Una visión inmadura, adolescente de la cultura, a lo más que puede conducir es a que, como Peter Pan, pierda su propia sombra. Y la sombra de la cultura en nuestro país se difumina paso a paso, imbuida como está de una autocomplacencia chabacana y frívola, desnortada y carente del más mínimo rigor salvo a la hora de atender con carácter exclusivo a la cuenta de resultados, cuando no a intereses espurios y siempre en pos de un amplio, contra más mejor, público circunstancial.
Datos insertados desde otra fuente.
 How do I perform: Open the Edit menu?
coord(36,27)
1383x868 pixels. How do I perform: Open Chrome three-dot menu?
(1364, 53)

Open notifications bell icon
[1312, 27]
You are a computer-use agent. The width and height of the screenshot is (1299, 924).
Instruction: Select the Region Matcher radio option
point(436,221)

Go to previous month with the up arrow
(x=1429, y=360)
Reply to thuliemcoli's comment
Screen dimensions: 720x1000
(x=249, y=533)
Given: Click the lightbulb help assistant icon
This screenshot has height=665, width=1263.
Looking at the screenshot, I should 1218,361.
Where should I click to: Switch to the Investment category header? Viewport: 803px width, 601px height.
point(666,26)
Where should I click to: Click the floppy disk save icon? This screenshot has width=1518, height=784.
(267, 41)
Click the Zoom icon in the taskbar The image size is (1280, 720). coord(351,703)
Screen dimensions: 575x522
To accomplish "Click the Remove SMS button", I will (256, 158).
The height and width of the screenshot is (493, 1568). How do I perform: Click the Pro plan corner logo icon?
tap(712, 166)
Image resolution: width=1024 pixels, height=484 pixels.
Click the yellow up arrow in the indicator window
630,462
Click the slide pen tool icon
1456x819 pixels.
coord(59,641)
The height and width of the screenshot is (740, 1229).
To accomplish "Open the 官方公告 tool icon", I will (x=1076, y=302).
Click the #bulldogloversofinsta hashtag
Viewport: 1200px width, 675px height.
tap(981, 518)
Aun a riesgo de sumarme al largo plañido que singulariza a las gentes de nuestro medio, no quiero dejar pasar la oportunidad de insistir en que reprocho la ignorancia de determinados comportamientos poco éticos creciente en nuestro medio. Y la hipocresía que supone declararnos independientes cuando, más a menudo de lo recomendable, creyéndonos, los editores, profesores de moral, damos lecciones de lo que está bien y lo que no. Bien a las claras vivimos en un espacio marcado por el dinero y el comercio, y por lo visto y vivido hasta la fecha, el mundo de la edición no ha sabido, no ha querido o no ha podido sustraerse a esa tentación. Si algún proyecto compromete nuestra cuenta de resultados lo dejamos de lado y editamos algo, sea lo que sea, con la excusa de la economía y de no comprometer «nuestra supervivencia» . De este modo transformamos lo que debería ser, incluso fue, una vocación en una profesión sin escrúpulos. En esa senda, no nos quepa la menor duda, nos equivocamos. Y así y todo, no dejo de ser optimista –para ser editor hay que serlo mucho–, porque soy de la opinión que cada vez más, el lector sabe cuánto le empobrece el que con hipocresía dice estar poniendo a su alcance obras imprescindibles que en el fondo son hijas de lo circunstancial y por ello totalmente prescindibles.
Insistimos en que es función del editor, del crítico, del librero, del distribuidor, del autor y de cuantos, en mayor o menor medida, están implicados en el mundo del libro, el crear lectores, no público o consumidores de libros. Asentar las bases de una cultura sólida, capaz de establecer un equilibrio entre conveniencia y necesidad verdaderas. Nosotros seguimos creyendo que la cultura puede ayudar al hombre.